Using HCCL
On this Page
Using HCCL¶
HCCL Library¶
To access HCCL C API from C/C++, run the following:
#include <hccl/hccl.h>
This header defines HCCL symbols, for example hcclGetVersion
function.
In addition, portability macros are defined for symbols that have their counterparts in NCCL API:
#define ncclGetVersion hcclGetVersion
MPI¶
Throughout this document, Open MPI usage is provided in all examples. However, HCCL does not have an Open MPI dependency and can be built and used without it.
In HCCL, application MPI (or equivalent) is required for:
Broadcasting unique_id to all workers.
Spawning all the worker processes on multiple nodes.
The below is an example of running HCCL application with MPI:
mpirun -np 8 --tag-output my_program
In addition, any program using both HCCL and MPI must initialize MPI execution context prior to using MPI for broadcasting unique_id.
MPI_Init(&argc, &argv);
HCCL Runtime Initialization¶
Before the HCCL communicator is created, the Gaudi device needs to be acquired using SYN_API
calls.
The below example is a simple flow for initiating the device:
synDeviceId device_handle{};
const synModuleId device_module_id {mpi_rank % MODULES_PER_NODE};
synDeviceAcquireByModuleId(&device_handle, device_module_id);
module_id
should be a number in range [0, MODULES_PER_NODE-1
].mpi_rank
is used to assign different devices for every process.MODULES_PER_NODE
variable is the number of devices available on single host.
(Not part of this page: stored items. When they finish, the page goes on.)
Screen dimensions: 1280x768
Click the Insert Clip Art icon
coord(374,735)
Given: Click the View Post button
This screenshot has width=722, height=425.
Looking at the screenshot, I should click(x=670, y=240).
Prior to exiting, the program should release the device by calling synDeviceRelease
passing a handle received from synDeviceAcquireByModuleId
call:
synDeviceRelease(device_handle);
Note
Currently, HCCL supports only single device per process, and by default all HCCL calls use the device that was acquired first within the given process context.
HCCL Environment Variables¶
During the HCCL initialization phase, the environment variables presented in the table below are used.
Parameter |
Short Description |
Value if not set |
---|---|---|
|
Port range used for sideband communication. |
45000 |
|
Prefix of name of network interface used for sideband communication. |
Auto-detected (see description) |
HCCL_BASE_PORT¶
HCCL_BASE_PORT
defines the beginning of the port range that should be used for HCCL sideband TCP communication.
The ports used by HCCL are in range [HCCL_BASE_PORT
, HCCL_BASE_PORT+100
].
HCCL_SOCKET_IFNAME¶
HCCL_SOCKET_IFNAME
defines the prefix of the network interface name that is used for HCCL sideband TCP communication.
If not set, the first network interface with a name that does not start with lo or docker will be used.
HCCL Streams and Asynchronicity of Issued Operations¶
Synchronization between communication and compute is done using SYN_API
stream calls.
First, you need to acquire stream to call HCCL:
synStreamHandle collective_stream{};
synStreamHandle device_to_host_stream{};
synStreamHandle host_to_device_stream{};
synStreamCreate(&collective_stream, device_handle, STREAM_TYPE_NETWORK_COLLECTIVE, 0);
synStreamCreate(&device_to_host_stream, device_handle, STREAM_TYPE_COPY_DEVICE_TO_HOST, 0);
synStreamCreate(&host_to_device_stream, device_handle, STREAM_TYPE_COPY_HOST_TO_DEVICE, 0);
In the above example, synStreamCreate
is called many times to obtain different streams for different purposes.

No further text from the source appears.